Coupling relationships: hillslope-fluvial linkages in the Hodder catchment, NW England.

2009 
Abstract Variations in the coupling of sediment transfer between different parts of a fluvial catchment, e.g., hillslope to axial stream, can hamper understanding but are an integral part of the geomorphological record. Depositional environments respond to a combination of land use, climate, storms (floods), and autogenic conditioning. The distribution of sediment in the upland landscapes of NW England is out of equilibrium with contemporary climate and geomorphological processes; more a function of peri- and paraglacial mobilisation of glacigenic deposits. Soil and vegetation development after deglaciation have interrupted any progression toward sediment exhaustion with sediment release controlled largely by extrinsic perturbation, with late Holocene anthropogenic activity, climate and extreme hydrological events the likely candidates. This paper presents a new radiocarbon-dated Holocene geomorphological succession for the River Hodder (NW England), alongside evaluating new palaeoecological and geoarchaeological data to discern the impacts of human activity. These data show a late Holocene expansion in human occupation and use of the landscape since the Iron Age (700–0 cal. B.C.), with more substantial changes in the character and intensity of upland land use in the last 1300 years. The geomorphological responses in the uplands were the onset of considerable and widespread hillslope erosion (gullying) and associated alluvial fan development. Interpretation of the regional radiocarbon chronology limits gullying to four, more extensive and aggressive phases after 500 cal. B.C. The downstream alluvial system has responded with considerable valley floor deposition and lateral channel migration that augmented sediment supply by remobilising the existing floodplain terraces and led to the aggradation of a series of inset alluvial terraces.

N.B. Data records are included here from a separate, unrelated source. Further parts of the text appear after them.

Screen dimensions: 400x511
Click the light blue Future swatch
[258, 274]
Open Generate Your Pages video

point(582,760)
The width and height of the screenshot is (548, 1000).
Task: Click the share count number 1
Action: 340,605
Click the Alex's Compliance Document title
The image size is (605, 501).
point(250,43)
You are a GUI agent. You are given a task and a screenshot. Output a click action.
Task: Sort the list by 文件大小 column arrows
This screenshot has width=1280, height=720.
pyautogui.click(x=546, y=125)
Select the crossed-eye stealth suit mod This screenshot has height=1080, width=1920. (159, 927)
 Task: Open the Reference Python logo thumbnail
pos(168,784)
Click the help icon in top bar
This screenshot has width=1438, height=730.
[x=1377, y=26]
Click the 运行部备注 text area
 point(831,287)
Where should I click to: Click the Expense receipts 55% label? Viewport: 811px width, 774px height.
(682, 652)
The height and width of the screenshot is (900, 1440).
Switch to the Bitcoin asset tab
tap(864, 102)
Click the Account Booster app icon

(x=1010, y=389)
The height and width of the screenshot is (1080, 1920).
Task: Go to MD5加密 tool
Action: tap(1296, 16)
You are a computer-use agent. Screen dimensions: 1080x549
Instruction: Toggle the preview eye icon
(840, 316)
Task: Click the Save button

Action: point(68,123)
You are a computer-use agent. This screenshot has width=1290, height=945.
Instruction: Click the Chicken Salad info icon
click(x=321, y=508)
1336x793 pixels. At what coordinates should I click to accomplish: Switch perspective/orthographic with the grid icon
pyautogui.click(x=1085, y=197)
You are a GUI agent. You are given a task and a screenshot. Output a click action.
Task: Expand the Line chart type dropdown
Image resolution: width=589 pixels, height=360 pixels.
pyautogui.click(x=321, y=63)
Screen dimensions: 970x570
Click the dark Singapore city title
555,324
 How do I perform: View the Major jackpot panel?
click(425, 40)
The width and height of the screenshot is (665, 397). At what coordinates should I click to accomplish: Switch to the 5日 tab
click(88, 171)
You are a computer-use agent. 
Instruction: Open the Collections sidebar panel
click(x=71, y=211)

The timing of these changes between states of aggradation and incision in alluvial reaches reflects the increased connectivity between the hillslope and alluvial systems. Aspects of both the regional climate and land use histories are conducive to increasing discharge and sediment flux, but the region wide lowering of erosion thresholds appears a key driver conditioning these sediment-rich conditions and producing a landscape that was more susceptible to erosion under lower magnitude flows.